Lack of communication between child welfare and juvenile justice systems hurts foster kids
The court-appointed watchdogs expressed concern after learning that a caretaker accused of exploiting children at a state-licensed facility in Bastrop had been previously fired from a state juvenile justice facility for misconduct.
The lack of communication between Texas’ child welfare agency and its juvenile justice system puts foster care children at risk, Texas foster care watchdogs said in a Wednesday court filing after learning that a caretaker accused of exploiting children at a Bastrop shelter had been previously fired from a state juvenile justice facility for misconduct.
The Refuge, a foster care facility for victims of sex trafficking in Bastrop, has come under fire in the last several weeks after a former employee, Iesha Greene, was accused of soliciting and selling nude photos of children in her care. The watchdogs, appointed by a federal judge to monitor Texas’ long-term foster care system as part of an 11-year-old lawsuit, are independently reviewing the situation. Greene has not yet been arrested. Attempts to contact Greene for comment have been unsuccessful.
While the monitors have been granted access to several video interviews of children previously housed at The Refuge, they said they haven’t had access to others and many of their questions remain unanswered. The monitors added that it’s unclear how Texas’ Department of Family and Protective Services has reviewed certain interviews and allegations or whether the agency has fully examined all available evidence.
“Ongoing investigations reveal significant safety concerns related to care provided to children at The Refuge prior to the suspension of its license. There are troubling lapses in [DFPS] investigation into those safety concerns,” the monitors wrote in their report.
The court monitors said they are particularly concerned that Greene was hired after being fired for misconduct at a Texas Juvenile Justice Department facility, as The Texas Tribune previously reported. The Refuge leaders did not know about her history of misconduct because they didn’t verify her previous employment with TJJD.
The state requires state-licensed child care facilities to conduct a criminal background check on all prospective employees but does not require them to verify all former employers before hiring new staff.
In Wednesday’s court filing, the monitors said the fact that Greene was hired at The Refuge despite being previously fired and barred from future employment at TJJD “revealed gaps in reporting abuse, neglect, and exploitation to the Texas Register that pose a significant risk to foster children.”

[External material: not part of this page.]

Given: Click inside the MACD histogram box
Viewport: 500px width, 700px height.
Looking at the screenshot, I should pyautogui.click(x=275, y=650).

The monitors pointed out that there were more than 100 findings of abuse or excessive use of force by staff in state and county facilities each year between 2019 and 2021. But those findings are not shared in a state database, meaning employees fired for abuse or neglect in that system can find employment serving children elsewhere — such as at a foster care facility.
“This is deeply concerning,” the monitors wrote. “Because the agency does not report substantiated findings to the Texas Registry, a state or county juvenile justice employee who has abused a child in their care will only appear in the Texas Registry if they were also arrested or prosecuted for the abuse.”
The monitors also said they encountered barriers to reviewing certain interviews related to the events at The Refuge, leaving many questions unanswered.